Lai graduates in June from Massachusetts Institute of Technology, where she majors in biological engineering and music and theater arts. Her yearlong Rhodes fellowship begins in October 2011 at the University of Oxford, where she'll pursue a master's degree in integrated immunology. After that, she intends to enroll in medical school, perhaps combined with a doctoral program, to continue the cancer research she's begun as an undergraduate.
In selecting her as one of 32 U.S. scholars from an initial pool of 1,500 students, the Rhodes Trust described Lai as "a pianist of the same professional performance level as students at the finest conservatories" who had maintained a "perfect record" in advanced mathematics, physics and engineering courses at MIT. Granted research opportunities as an undergraduate, she has studied the molecular basis of the aggressive brain cancer glioblastoma and how proteins provoke an immune response. Her musical talent, meanwhile, earned her first place in MIT's Concerto Competition as a freshman, which led to her performing Gershwin's "Rhapsody in Blue" with the Boston Pops the following year. In 2010, she was named a Burchard Scholar, one of 34 MIT sophomores and juniors honored that year for excellence in humanities, arts and social sciences.
The 21-year-old Honolulu native describes her MIT balancing act as a natural extension of life at Punahou, where she was encouraged to pursue diverse, demanding interests. Immersed in Advanced Placement math and science courses, Lai played violin in the symphony, was a science teaching assistant, worked on the yearbook and trained as a pianist after school and on the weekends. A competitive swimmer in earlier years (she entered Punahou as a first-grader), music superseded sports in the Academy.
"The quality of teaching at Punahou is superb," said Lai, a member of Kappa Alpha Theta sorority. "The teachers I had at Punahou served as mentors, and also really made it fun to learn."
There also was plenty of motivation at home, supplied by her parents and by older sisters Tiffany and Carol, twins who graduated from Punahou in 2003 and now attend medical school. Lai started piano lessons at age 4 and violin at age 6; at times she disliked practicing, but is grateful now that quitting wasn't allowed.

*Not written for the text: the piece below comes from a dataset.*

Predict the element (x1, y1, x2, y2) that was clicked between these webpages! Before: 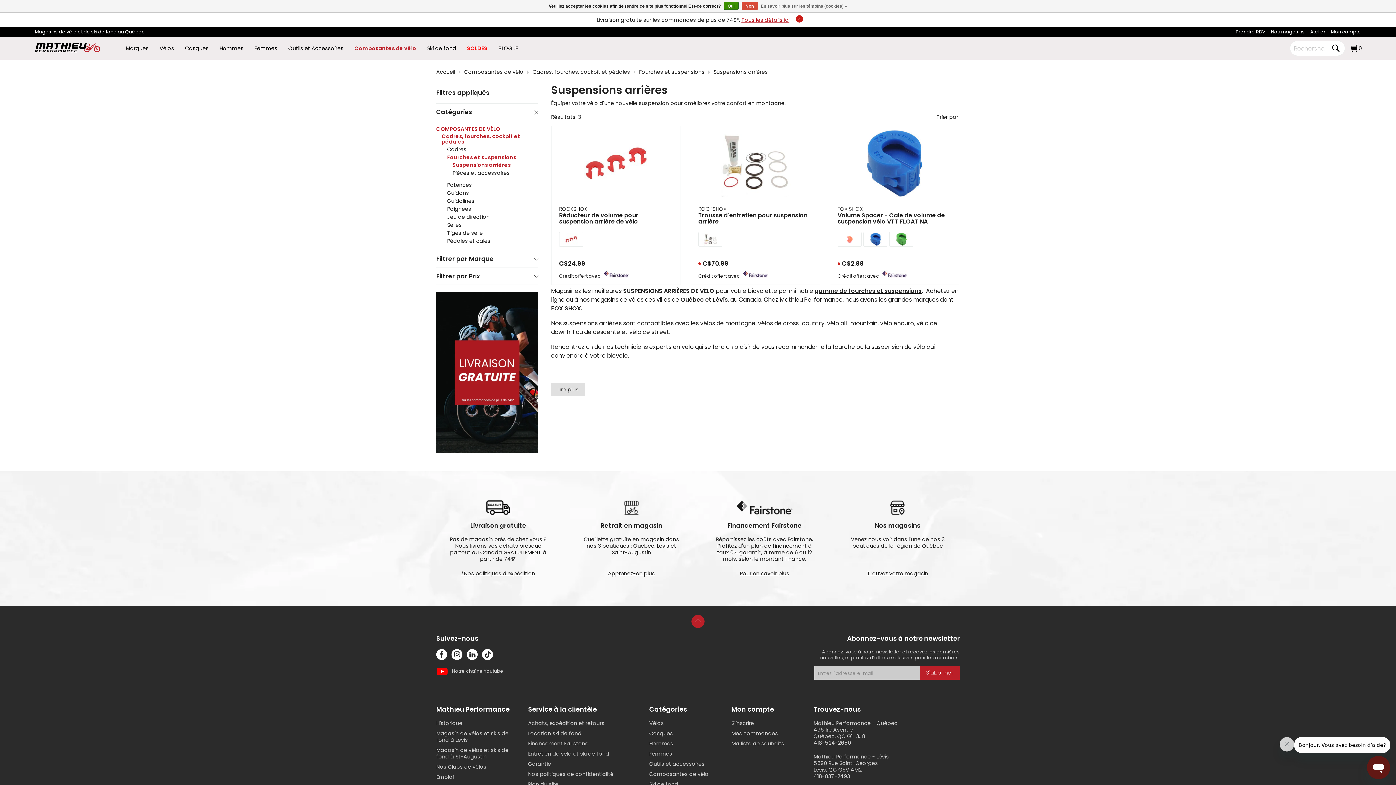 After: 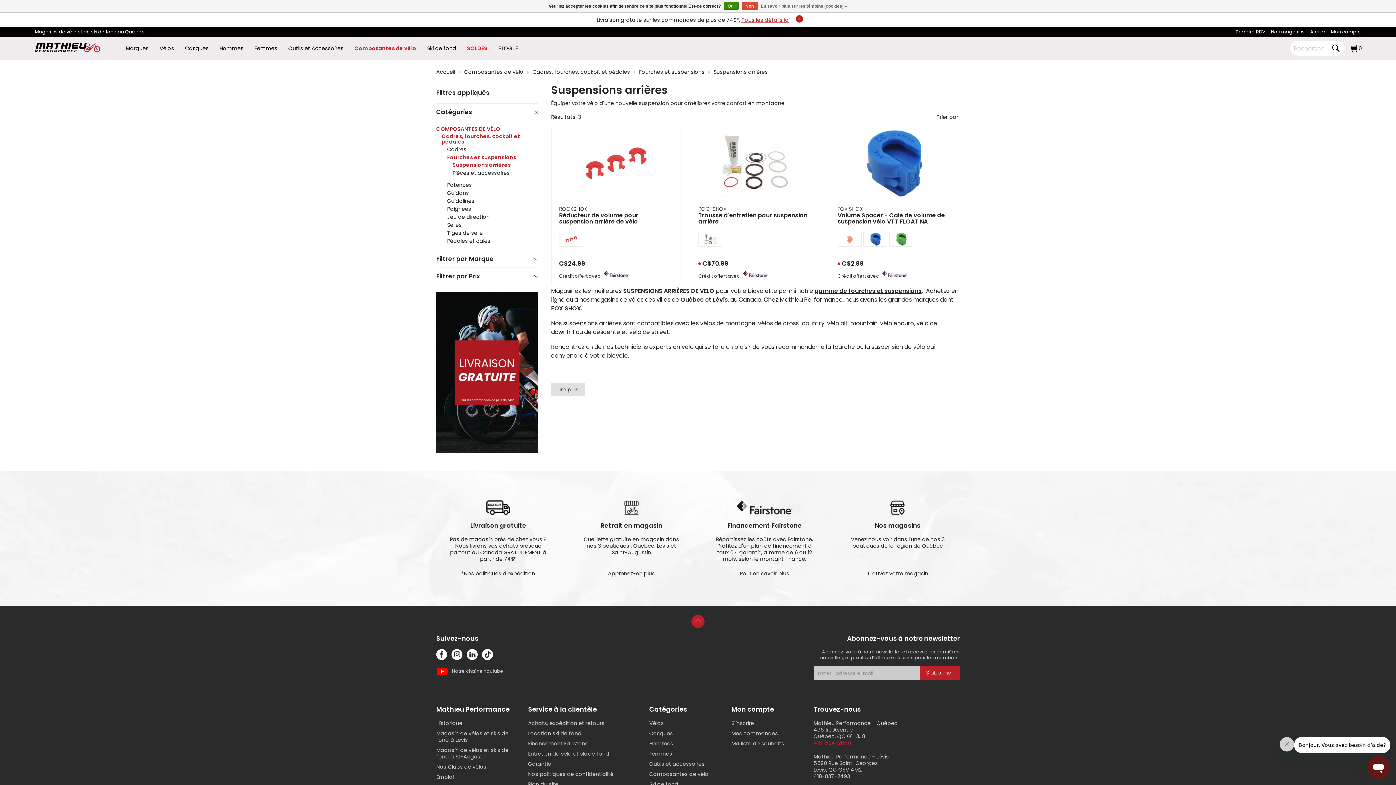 Action: bbox: (813, 739, 851, 746) label: TéléphonePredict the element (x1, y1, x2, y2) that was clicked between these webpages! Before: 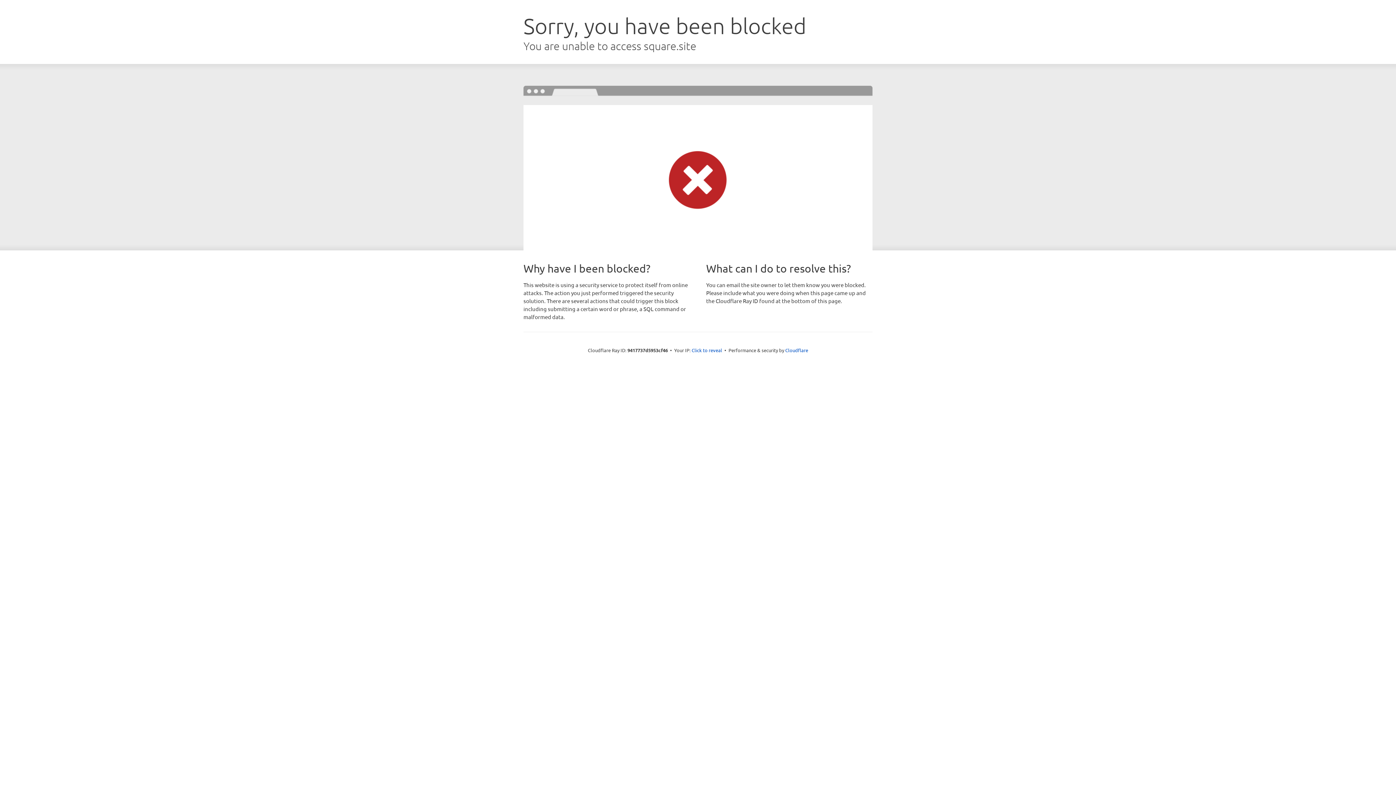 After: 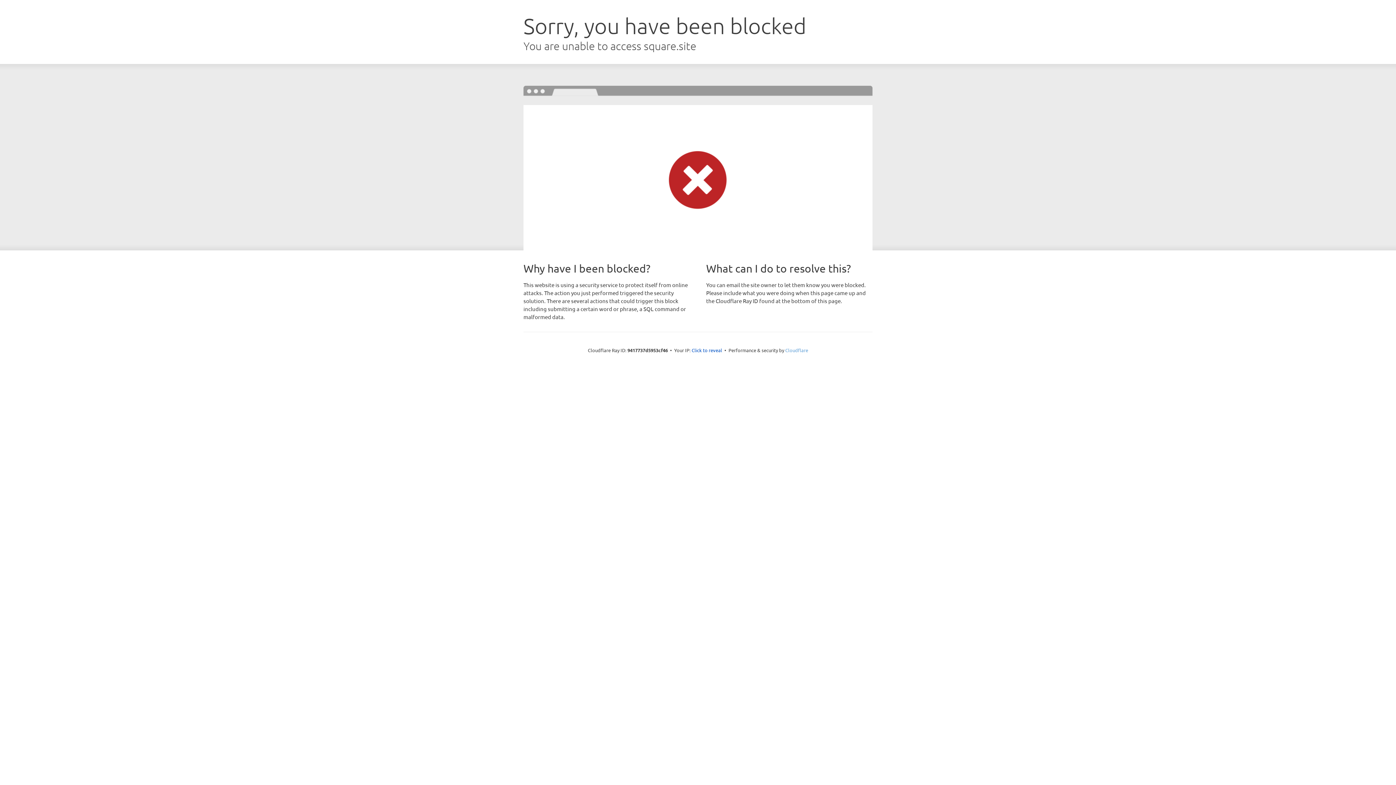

"There's a lot of controversy over whether or not parents should tell their kids to do certain activities whether or not they want to do it," said Lai. "For a long time I actually didn't want to play the piano, but I stuck it out, and by the middle of my high school years I had figured out that I actually really loved playing the piano!"
"Developing that sort of discipline –to practice no matter what –has helped me in all aspects of my life, and it's definitely applicable to everything I've been doing and hope to do in the future."